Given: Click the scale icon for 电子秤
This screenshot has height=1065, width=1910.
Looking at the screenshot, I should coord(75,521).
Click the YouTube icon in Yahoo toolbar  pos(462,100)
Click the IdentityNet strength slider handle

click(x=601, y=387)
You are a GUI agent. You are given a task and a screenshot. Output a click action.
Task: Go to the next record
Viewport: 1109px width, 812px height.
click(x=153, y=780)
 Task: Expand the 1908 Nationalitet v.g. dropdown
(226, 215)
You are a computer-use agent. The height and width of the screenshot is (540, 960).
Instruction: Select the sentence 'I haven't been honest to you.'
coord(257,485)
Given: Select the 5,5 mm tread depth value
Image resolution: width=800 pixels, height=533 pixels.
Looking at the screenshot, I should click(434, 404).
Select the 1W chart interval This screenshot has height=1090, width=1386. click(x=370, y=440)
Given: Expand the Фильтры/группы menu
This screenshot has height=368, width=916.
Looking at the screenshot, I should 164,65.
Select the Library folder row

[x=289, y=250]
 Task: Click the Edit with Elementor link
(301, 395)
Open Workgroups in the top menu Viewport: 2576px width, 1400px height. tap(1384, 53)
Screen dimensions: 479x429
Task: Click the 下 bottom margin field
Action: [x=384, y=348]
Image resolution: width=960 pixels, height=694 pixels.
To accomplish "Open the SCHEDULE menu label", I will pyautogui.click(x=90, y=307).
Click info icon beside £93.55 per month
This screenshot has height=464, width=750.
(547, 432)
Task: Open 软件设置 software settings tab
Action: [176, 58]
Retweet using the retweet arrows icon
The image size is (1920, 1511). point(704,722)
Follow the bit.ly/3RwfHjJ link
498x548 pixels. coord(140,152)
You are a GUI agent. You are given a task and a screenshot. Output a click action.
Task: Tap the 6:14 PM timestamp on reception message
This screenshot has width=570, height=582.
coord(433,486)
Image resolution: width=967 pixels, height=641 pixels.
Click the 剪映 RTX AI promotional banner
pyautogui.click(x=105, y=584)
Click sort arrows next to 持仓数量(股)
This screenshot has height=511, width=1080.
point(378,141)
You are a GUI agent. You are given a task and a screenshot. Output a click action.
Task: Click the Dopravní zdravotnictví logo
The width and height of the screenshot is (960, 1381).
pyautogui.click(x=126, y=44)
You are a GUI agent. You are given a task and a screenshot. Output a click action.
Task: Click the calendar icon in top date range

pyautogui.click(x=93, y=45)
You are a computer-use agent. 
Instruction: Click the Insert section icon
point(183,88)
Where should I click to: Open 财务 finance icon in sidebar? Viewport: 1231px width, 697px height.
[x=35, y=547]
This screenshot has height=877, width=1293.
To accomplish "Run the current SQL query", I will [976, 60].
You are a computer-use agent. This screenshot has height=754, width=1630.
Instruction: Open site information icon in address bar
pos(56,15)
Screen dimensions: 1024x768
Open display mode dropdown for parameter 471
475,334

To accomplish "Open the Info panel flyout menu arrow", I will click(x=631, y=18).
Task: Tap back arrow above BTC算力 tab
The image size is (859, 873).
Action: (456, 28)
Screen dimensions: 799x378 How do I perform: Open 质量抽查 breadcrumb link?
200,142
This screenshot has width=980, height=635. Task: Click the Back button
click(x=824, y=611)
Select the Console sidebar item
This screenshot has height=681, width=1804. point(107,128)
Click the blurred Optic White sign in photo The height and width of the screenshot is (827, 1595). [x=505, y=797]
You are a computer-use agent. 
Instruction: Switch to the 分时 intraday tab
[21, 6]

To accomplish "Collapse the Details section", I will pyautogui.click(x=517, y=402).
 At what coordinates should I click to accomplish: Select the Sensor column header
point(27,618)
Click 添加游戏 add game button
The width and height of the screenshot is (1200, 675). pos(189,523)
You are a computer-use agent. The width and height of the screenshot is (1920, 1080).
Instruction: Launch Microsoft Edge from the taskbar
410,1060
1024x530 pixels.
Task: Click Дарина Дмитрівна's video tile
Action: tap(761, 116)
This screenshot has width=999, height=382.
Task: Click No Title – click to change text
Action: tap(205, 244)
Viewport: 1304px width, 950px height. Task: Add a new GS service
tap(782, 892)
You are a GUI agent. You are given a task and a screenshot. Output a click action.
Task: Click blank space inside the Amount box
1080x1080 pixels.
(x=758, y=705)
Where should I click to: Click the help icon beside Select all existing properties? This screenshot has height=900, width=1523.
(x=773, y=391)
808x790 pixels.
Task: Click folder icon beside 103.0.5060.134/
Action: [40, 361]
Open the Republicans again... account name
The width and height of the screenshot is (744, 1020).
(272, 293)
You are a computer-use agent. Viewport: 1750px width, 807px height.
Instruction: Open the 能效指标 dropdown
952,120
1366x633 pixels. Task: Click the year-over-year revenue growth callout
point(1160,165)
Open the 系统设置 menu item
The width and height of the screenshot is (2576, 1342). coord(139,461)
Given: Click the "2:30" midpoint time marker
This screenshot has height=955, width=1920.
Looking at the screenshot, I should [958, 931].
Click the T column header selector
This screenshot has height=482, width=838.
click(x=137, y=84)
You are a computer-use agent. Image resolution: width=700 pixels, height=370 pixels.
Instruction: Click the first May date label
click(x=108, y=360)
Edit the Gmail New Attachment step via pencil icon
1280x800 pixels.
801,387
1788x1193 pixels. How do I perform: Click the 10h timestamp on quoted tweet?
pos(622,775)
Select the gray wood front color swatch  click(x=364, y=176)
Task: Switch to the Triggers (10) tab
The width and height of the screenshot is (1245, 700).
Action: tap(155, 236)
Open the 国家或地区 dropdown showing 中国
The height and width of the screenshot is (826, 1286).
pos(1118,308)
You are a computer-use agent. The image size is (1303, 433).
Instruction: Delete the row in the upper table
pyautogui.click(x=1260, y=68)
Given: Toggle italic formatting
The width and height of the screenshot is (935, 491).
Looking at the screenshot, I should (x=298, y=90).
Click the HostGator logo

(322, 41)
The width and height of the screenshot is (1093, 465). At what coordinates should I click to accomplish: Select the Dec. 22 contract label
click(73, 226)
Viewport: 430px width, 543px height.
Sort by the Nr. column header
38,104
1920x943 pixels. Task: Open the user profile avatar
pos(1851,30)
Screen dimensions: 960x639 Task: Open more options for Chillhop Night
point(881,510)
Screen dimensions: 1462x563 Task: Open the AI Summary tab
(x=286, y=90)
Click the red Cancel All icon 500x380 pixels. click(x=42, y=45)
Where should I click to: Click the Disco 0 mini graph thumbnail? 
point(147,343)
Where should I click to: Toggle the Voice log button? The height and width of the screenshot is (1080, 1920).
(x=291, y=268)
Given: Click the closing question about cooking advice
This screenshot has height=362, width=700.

### What you have to do
Write out again the records starting with the line with "Viewport: 430px width, 543px height." and going on through the line with "point(147,343)", requests included. Add 61 to every coordinate in the answers.

### Reply to the exercise
Viewport: 430px width, 543px height.
Sort by the Nr. column header
99,165
1920x943 pixels. Task: Open the user profile avatar
pos(1912,91)
Screen dimensions: 960x639 Task: Open more options for Chillhop Night
point(942,571)
Screen dimensions: 1462x563 Task: Open the AI Summary tab
(x=347, y=151)
Click the red Cancel All icon 500x380 pixels. click(x=103, y=106)
Where should I click to: Click the Disco 0 mini graph thumbnail? 
point(208,404)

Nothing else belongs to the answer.